EDIT: I've started extracting the text with VBA because it makes it a little easier to deal with the Word Object Model. I am having a problem though - all the text is in Tables, and when I pull the strings out of the CELLS I want, I get a strange little box character at the end of each string. My code looks like:
sFile = "D:\temp\output.txt"
fnum = FreeFile
Open sFile For Output As #fnum
num_rows = Application.ActiveDocument.Tables(2).Rows.Count
For n = 1 To num_rows
Descr = Application.ActiveDocument.Tables(2).Cell(n, 2).Range.Text
Assign = Application.ActiveDocument.Tables(2).Cell(n, 3).Range.Text
Target = Application.ActiveDocument.Tables(2).Cell(n, 4).Range.Text
If Target = "" Then
ExportText = ""
Else
ExportText = Descr & Chr(44) & Assign & Chr(44) & _
Target & Chr(13) & Chr(10)
Print #fnum, ExportText
End If
Next n
Close #fnum
What's up with the little control character box?
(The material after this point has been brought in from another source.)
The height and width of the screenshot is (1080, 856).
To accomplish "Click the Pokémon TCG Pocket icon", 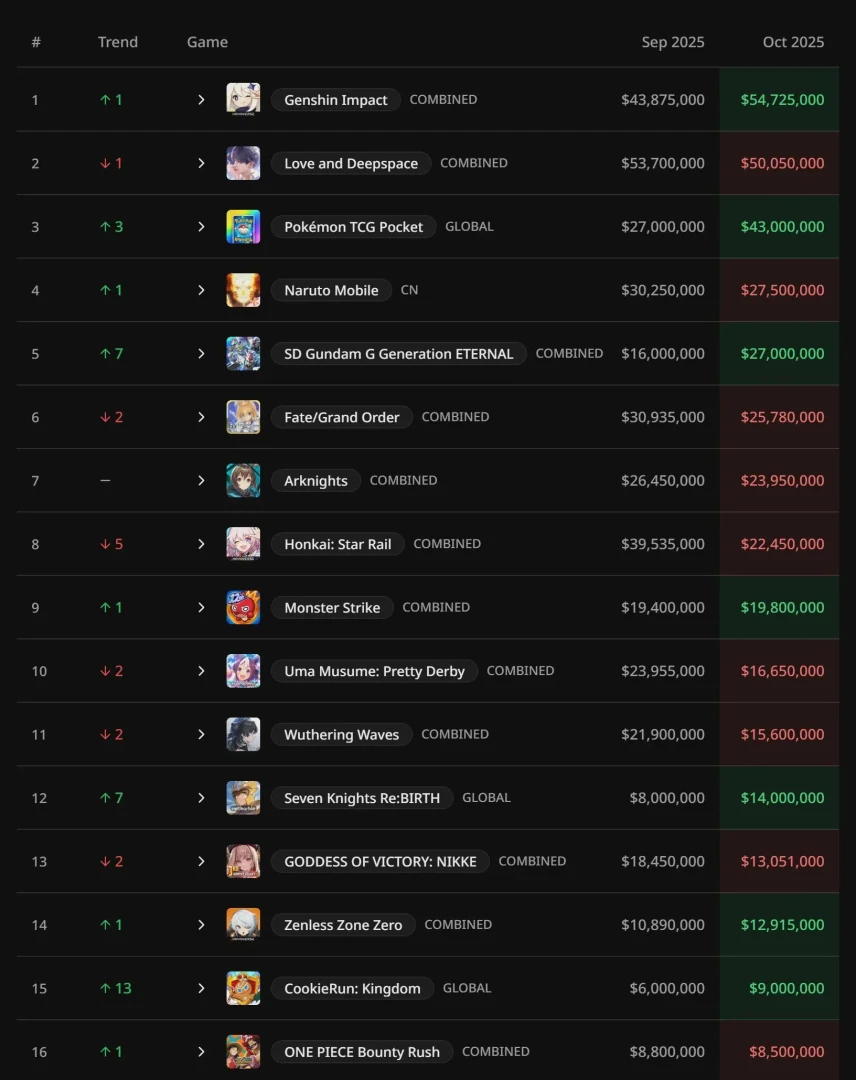I will 243,227.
Is some kind of character code coming across from Word?
Word has a little marker thingy that it puts at the end of every cell of text in a table.
It is used just like an end-of-paragraph marker in paragraphs: to store the formatting for the entire paragraph.
Just use the Left() function to strip it out, i.e.
Left(Target, Len(Target)-1))
By the way, instead of
num_rows = Application.ActiveDocument.Tables(2).Rows.Count
For n = 1 To num_rows
Descr = Application.ActiveDocument.Tables(2).Cell(n, 2).Range.Text
Try this:
For Each row in Application.ActiveDocument.Tables(2).Rows
Descr = row.Cells(2).Range.Text
Well, I've never scripted Word, but it's pretty easy to do simple stuff with win32com. Something like:
from win32com.client import Dispatch
word = Dispatch('Word.Application')
doc = word.Open('d:\\stuff\\myfile.doc')
doc.SaveAs(FileName='d:\\stuff\\text\\myfile.txt', FileFormat=?) # not sure what to use for ?
This is untested, but I think something like that will just open the file and save it as plain text (provided you can find the right fileformat) – you could then read the text into python and manipulate it from there. There is probably a way to grab the contents of the file directly, too, but I don't know it off hand; documentation can be hard to find, but if you've got VBA docs or experience, you should be able to carry them across.
Have a look at this post from a while ago: http://mail.python.org/pipermail/python-list/2002-October/168785.html Scroll down to COMTools.py; there's some good examples there.
You can also run makepy.py (part of the pythonwin distribution) to generate python "signatures" for the COM functions available, and then look through it as a kind of documentation.
You could use OpenOffice. It can open word files, and also can run python macros.
I'd say look at the related questions on the right -->
The top one seems to have some good ideas for going the python route.
how about saving the file as xml. then using python or something else and pull the data out of word and into the database.
It is possible to programmatically save a Word document as HTML and to import the table(s) contained into Access. This requires very little effort.